RECORD EXTRACTS:
* * * * * * * * *

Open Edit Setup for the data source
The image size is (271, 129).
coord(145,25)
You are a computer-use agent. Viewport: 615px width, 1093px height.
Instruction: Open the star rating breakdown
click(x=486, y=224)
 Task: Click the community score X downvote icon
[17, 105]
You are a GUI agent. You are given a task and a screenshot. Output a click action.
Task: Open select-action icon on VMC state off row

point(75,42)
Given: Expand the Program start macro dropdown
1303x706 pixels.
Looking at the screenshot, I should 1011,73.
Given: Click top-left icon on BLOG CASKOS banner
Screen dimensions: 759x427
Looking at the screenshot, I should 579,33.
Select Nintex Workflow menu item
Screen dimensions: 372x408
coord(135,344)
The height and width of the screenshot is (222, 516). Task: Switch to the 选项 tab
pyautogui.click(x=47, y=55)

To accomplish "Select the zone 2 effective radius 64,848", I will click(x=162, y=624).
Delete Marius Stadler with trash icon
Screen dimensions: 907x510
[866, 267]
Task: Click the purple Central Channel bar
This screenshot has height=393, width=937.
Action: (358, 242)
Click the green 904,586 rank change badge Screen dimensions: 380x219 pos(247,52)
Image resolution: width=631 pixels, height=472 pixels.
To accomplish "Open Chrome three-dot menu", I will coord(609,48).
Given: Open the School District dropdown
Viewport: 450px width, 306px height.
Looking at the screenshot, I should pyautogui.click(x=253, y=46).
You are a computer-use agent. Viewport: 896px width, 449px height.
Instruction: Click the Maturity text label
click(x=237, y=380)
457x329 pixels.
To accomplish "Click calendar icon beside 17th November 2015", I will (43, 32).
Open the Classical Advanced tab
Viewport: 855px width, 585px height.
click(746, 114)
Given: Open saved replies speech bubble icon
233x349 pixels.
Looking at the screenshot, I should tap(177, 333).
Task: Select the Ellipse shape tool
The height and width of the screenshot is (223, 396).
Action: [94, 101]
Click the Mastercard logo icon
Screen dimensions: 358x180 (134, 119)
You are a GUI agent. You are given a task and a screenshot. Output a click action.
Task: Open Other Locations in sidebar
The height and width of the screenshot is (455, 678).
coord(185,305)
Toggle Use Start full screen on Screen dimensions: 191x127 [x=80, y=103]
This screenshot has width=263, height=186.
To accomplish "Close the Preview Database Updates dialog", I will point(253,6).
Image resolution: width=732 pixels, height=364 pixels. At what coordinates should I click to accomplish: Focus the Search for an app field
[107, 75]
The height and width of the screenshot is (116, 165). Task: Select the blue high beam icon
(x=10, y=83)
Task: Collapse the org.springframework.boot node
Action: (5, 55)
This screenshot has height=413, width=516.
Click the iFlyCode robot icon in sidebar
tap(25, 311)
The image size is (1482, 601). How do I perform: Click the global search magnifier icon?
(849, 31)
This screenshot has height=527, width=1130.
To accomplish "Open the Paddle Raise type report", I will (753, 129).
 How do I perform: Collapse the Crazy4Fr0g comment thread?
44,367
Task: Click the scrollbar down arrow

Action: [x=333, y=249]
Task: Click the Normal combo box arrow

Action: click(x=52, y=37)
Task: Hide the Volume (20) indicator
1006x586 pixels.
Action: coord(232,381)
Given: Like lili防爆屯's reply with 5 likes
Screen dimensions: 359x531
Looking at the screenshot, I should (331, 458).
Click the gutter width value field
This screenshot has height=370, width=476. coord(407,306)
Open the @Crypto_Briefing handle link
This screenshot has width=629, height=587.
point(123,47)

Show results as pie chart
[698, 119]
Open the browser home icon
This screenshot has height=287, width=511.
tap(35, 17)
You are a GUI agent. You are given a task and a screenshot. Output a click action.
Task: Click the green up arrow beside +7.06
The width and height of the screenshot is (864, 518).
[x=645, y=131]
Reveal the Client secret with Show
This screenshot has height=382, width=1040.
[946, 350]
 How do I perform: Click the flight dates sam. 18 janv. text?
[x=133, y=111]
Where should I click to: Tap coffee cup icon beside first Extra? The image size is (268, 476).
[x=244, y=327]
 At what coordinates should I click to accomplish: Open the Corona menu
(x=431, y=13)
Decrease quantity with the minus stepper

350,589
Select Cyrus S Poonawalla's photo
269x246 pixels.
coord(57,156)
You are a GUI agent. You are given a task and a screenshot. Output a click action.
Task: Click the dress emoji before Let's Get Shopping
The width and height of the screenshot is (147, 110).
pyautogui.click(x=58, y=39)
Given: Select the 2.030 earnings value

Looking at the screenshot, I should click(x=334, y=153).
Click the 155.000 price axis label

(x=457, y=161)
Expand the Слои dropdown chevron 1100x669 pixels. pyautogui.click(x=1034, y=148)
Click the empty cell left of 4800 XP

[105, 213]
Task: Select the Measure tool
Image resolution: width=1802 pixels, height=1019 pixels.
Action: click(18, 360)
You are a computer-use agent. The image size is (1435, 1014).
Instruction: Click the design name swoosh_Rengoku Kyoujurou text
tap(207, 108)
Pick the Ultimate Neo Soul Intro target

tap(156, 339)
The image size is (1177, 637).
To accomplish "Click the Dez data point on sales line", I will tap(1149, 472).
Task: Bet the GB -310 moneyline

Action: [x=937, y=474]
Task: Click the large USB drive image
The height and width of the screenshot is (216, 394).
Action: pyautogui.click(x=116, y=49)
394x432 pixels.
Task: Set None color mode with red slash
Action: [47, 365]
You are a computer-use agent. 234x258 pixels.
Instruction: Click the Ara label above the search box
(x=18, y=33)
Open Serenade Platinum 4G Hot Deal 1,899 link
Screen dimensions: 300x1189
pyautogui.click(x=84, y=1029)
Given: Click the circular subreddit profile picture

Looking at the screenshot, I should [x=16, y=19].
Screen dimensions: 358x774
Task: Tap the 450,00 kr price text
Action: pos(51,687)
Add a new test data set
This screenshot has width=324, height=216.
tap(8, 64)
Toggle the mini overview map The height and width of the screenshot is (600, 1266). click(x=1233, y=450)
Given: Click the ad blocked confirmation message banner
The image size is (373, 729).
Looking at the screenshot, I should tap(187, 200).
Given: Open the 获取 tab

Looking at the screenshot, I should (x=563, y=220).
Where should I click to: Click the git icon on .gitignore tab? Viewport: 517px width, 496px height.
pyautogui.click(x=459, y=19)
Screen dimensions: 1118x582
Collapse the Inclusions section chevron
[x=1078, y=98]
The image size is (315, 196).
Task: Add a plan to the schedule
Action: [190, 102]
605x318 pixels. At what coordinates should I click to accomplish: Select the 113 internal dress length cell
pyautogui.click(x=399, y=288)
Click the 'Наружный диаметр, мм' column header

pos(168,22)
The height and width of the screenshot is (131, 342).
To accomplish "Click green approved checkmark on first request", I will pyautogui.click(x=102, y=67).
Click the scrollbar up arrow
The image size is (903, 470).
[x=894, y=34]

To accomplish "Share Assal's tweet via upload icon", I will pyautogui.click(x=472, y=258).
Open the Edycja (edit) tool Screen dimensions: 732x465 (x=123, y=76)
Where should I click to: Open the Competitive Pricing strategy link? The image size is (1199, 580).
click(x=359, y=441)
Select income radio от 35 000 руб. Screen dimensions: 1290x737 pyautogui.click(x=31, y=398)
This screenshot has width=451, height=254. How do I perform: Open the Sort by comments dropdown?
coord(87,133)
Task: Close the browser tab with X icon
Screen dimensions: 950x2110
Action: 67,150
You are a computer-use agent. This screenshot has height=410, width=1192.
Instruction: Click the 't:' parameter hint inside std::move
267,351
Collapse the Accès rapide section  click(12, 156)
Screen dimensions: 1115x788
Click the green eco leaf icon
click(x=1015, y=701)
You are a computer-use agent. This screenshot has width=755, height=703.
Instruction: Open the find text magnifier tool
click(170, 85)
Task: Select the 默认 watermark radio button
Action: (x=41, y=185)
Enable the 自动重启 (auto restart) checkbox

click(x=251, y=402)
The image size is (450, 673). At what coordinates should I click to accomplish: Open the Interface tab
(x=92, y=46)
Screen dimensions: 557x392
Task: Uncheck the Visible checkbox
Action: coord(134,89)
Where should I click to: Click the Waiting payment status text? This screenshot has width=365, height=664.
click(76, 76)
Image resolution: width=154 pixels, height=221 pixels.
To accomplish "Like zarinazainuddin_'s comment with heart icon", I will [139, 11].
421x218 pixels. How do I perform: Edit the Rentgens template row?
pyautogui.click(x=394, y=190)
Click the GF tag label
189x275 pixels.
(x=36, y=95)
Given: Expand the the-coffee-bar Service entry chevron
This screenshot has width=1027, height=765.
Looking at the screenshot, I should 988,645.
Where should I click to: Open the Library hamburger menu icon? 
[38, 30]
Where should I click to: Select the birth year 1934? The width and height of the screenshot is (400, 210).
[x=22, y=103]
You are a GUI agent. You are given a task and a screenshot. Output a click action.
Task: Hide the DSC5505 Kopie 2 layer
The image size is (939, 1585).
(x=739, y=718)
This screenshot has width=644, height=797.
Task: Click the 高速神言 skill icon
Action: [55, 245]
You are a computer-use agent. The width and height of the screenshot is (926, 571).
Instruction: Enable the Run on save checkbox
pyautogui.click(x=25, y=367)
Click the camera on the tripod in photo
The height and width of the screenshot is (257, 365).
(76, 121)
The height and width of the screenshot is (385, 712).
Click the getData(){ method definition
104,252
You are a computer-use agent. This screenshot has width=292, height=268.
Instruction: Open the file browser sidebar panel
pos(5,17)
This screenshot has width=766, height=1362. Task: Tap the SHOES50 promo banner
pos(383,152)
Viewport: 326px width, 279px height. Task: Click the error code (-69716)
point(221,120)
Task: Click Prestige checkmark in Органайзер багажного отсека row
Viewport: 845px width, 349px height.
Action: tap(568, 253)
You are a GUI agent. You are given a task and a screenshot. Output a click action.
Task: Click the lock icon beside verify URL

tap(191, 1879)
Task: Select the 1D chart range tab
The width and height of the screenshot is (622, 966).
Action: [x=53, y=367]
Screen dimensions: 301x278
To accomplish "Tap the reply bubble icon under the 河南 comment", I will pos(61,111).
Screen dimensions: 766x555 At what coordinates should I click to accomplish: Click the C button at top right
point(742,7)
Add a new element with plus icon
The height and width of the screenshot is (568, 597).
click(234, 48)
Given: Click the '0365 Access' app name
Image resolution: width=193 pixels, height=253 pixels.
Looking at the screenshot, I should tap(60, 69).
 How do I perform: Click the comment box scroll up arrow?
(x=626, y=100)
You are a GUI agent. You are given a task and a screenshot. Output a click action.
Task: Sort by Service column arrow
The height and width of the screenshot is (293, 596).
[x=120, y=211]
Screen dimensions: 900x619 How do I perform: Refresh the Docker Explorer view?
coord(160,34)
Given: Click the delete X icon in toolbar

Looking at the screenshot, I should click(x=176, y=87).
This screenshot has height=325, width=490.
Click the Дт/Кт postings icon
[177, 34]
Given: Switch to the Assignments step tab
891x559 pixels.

* * * * * * * * *

WHAT TO WORK ON: The lines holding the string "Close" are what is needed from the material above.

SOLUTION FOR THIS PROBLEM:
To accomplish "Close the Preview Database Updates dialog", I will point(253,6).
Task: Close the browser tab with X icon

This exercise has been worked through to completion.